Sorte de Lonely Planet pour djihadistes, Hijrah to The Islamic State (Émigration vers l’Etat islamique) prodigue sur cinquante pages des recommandations pour se rendre en Syrie et y rejoindre l’Etat islamique (EI). Apparu à la fin de l’automne et mis à jour fin février, cet e-book publié en anglais par un proche de l’EI a depuis été diffusé sur les réseaux sociaux par les sympathisants de l’organisation, alarmant les services britanniques.
Le guide alterne conseils de sécurité (passages de frontières, comportement face à la police, contacts en Turquie), références religieuses et mémos pratiques, comme le contenu idéal d’un sac à dos. Avec, en prime, des stéréotypes en tous genres : « Pour les vêtements, n’emportez que le strict minimum (okay, des sœurs se sont évanouies en lisant ça…) ».
Comme n’importe quel guide de voyage, celui de l’Etat islamique a même la fibre écolo : « Ce n’est pas parce que vous émigrez qu’il faut salir la Terre d’Allah. » Il conseille donc d’utiliser des chargeurs à énergie solaire pour recharger son lecteur MP3 « ce qui, en minimisant le gaspillage et la pollution, vous apportera œuvre méritoire et bonnes actions (en prévision du Jugement dernier)… »
Toujours plus de combattants occidentaux
Si le ton se veut parfois « léger », cet énième outil de propagande s’insère dans le contexte d’un afflux de combattants occidentaux qui ne se tarit pas, et dont l’EI a fait l’une des pierres angulaires de sa stratégie. Dans son dernier numéro d’avril, la revue trimestrielle en langue française de l’EI, Dar Al-Islam, insistait encore : « La Hijrah (l’émigration) est une nécessité pour le musulman afin qu’il ne vive pas au milieu des nations injustes qui désobéissent à leur seigneur et encourent ainsi sa colère. »

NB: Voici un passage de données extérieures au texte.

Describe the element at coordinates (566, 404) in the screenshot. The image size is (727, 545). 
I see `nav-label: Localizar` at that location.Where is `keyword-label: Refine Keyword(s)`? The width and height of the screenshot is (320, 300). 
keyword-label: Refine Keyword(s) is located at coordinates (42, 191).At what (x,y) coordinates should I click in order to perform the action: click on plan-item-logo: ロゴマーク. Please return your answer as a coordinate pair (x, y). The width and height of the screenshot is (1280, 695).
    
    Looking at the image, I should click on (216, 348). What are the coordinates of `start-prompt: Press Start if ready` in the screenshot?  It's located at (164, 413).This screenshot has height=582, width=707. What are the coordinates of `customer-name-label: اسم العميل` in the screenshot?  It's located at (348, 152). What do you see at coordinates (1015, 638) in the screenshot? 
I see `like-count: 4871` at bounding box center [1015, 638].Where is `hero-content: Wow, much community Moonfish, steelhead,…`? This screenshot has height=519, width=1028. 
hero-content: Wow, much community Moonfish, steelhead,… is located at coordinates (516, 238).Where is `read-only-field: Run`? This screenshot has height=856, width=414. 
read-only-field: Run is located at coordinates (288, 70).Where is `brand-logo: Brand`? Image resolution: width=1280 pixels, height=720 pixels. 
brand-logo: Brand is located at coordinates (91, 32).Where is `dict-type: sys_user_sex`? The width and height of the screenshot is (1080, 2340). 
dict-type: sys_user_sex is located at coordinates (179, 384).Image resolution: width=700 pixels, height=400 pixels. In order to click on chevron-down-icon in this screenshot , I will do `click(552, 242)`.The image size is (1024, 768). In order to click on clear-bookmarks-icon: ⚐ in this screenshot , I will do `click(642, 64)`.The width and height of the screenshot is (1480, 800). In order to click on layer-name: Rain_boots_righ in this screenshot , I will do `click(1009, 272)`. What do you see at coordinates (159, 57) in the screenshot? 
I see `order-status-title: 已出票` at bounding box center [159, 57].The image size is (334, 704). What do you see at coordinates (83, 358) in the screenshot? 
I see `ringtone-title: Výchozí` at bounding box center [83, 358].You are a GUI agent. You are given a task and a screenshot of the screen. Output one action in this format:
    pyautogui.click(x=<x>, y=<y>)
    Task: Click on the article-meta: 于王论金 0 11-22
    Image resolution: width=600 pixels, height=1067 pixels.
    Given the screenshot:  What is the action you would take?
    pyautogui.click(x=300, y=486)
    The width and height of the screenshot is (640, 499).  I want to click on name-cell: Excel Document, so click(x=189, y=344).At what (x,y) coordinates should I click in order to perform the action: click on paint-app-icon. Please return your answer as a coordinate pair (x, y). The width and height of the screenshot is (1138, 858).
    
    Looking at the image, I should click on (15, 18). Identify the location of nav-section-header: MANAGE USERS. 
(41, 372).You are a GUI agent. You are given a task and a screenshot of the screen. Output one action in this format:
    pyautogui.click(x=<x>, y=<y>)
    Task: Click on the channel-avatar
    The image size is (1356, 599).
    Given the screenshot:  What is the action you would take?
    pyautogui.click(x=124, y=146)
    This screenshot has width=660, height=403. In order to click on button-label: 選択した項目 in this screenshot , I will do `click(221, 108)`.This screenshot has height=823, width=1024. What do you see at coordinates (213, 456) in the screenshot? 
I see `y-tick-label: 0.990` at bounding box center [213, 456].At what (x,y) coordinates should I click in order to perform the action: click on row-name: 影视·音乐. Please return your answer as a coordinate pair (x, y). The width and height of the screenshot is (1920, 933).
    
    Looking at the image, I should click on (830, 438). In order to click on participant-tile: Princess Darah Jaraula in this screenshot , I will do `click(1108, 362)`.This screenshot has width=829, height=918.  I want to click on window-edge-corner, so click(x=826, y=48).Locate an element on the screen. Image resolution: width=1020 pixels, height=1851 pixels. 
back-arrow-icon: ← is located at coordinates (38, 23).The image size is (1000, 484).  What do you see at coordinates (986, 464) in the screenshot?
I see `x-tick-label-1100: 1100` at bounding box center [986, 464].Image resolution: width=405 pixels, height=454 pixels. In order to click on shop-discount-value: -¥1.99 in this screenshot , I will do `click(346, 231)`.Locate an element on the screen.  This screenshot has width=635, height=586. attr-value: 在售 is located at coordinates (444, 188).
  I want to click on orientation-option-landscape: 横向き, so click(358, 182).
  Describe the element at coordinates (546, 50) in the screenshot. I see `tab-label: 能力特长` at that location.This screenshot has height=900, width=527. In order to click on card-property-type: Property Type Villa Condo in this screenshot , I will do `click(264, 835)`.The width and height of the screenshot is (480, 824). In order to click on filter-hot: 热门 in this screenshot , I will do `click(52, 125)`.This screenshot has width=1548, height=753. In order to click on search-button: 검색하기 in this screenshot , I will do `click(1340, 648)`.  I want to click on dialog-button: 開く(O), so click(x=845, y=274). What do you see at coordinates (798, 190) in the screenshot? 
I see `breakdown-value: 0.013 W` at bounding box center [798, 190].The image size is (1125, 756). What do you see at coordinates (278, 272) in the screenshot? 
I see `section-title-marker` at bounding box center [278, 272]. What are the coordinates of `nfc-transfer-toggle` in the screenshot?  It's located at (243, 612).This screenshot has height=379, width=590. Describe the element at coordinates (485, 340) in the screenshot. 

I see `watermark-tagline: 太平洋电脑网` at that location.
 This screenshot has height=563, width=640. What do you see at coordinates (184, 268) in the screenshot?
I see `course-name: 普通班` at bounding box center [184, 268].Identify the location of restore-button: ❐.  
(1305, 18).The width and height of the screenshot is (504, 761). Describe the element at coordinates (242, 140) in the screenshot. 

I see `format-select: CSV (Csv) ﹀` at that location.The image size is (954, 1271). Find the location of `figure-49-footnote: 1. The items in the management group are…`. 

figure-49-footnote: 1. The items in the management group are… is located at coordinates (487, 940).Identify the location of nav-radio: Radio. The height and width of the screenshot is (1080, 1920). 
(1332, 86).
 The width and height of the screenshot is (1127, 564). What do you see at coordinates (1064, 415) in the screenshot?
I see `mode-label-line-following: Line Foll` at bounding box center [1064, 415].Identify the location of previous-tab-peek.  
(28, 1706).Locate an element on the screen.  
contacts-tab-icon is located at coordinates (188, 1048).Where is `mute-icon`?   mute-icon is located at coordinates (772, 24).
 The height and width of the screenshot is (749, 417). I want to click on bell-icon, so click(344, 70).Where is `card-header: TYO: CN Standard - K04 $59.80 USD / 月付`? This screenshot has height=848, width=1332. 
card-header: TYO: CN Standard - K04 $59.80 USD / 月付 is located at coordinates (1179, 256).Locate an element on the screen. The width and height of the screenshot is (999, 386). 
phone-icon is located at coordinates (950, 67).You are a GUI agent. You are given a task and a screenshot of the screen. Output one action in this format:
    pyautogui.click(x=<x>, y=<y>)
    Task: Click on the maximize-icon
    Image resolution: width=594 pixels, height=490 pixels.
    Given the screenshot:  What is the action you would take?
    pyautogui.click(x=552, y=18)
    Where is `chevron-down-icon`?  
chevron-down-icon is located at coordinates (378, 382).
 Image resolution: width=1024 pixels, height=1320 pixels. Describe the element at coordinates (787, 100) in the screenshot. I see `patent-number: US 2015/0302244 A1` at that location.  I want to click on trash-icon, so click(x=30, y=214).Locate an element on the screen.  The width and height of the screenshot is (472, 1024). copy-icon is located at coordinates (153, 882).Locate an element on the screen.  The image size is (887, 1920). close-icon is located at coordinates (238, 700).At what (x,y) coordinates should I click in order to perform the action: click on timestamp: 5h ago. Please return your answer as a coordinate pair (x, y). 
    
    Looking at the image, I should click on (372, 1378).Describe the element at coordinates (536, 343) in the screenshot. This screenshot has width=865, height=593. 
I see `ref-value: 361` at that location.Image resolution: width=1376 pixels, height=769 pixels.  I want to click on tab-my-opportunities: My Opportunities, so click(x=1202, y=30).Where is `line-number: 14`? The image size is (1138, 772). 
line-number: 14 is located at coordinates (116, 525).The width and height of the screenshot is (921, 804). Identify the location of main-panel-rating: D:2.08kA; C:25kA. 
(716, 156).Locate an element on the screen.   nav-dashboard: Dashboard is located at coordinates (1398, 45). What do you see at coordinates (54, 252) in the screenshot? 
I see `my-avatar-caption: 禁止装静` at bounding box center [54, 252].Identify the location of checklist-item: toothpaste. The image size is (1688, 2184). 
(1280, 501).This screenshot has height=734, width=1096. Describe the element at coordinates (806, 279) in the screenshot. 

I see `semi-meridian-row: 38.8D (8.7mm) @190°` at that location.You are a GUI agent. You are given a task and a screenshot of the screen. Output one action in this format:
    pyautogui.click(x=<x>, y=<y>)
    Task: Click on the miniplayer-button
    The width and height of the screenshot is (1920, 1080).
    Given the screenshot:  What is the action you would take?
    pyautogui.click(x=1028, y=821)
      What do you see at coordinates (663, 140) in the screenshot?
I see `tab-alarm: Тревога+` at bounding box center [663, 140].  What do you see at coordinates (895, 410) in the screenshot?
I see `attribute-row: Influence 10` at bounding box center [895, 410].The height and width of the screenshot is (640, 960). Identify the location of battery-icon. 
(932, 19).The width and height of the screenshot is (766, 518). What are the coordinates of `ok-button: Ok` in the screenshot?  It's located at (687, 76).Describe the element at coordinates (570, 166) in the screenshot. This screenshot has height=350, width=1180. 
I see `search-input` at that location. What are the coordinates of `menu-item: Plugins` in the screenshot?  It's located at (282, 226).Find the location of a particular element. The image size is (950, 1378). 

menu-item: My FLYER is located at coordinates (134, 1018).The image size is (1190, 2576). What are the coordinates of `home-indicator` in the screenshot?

Quelque 4 000 combattants occidentaux ou originaires de pays occidentaux se battraient en Irak et en Syrie, selon les dernières estimations de l’Institut international d’études sur la radicalisation et de la violence politique (ICSR). Début mars, le premier ministre, Manuel Valls déclarait craindre que ce chiffre grimpe à « 5 000 avant l’été et sans doute 10 000 avant la fin de l’année ».
La publication de Hijrah to the Islamic State a donc été prise au sérieux par Scotland Yard, qui le considère comme une « menace ». Concerné par le départ de 500 à 700 nationaux partis se battre dans les rangs djihadistes en Irak et en Syrie, le Royaume-Uni a été particulièrement ébranlé en mars par la fugue de trois adolescentes de 15 et 16 ans parties ensemble rejoindre l’EI via la Turquie.
« Nous avons et allons faire en sorte de retirer [ce guide] des sites Web et des plateformes de réseaux sociaux », indiquait, le 25 février, un porte-parole de l’unité de contre-terrorisme en ligne de la police (CTIRU) au quotidien britannique The Guardian. Avec un succès relatif car, selon nos observations, le guide continue de circuler sur Internet, et notamment sur Twitter.
La censure exercée par le réseau social reste en effet allégrement contournée par les djihadistes : seuls 3,4 % des comptes de l’organisation référencés à l’automne avaient fait l’objet d’une suspension en janvier, selon J.M. Berger et Jonathan Morgan, auteurs d’une étude sur le profil des partisans de l’EI sur le réseau social pour l’Institut Brookings.
Un signe de la faiblesse de l’EI ?
Le chercheur Max Abrahms, enseignant à la Northeastern University de Boston et membre du think tank Center for Cyber and Homeland Security, tient, lui, à relativiser le phénomène. Il prend même le contre-pied de ce qu’il appelle les « alarmistes des médias sociaux » . « Le groupe perd actuellement des combattants sur le terrain à un rythme qui excède son niveau de recrutement, affirme-t-il. Si l’EI n’avait pas de problème de recrutement, l’organisation n’investirait pas autant les réseaux avec ce type de contenus. C’est plus un signe d’affaiblissement organisationnel que de force. » Loin d’être certaine, cette tendance a toutefois été illustrée par les revers subis par l’EI ces dernières semaines en Irak.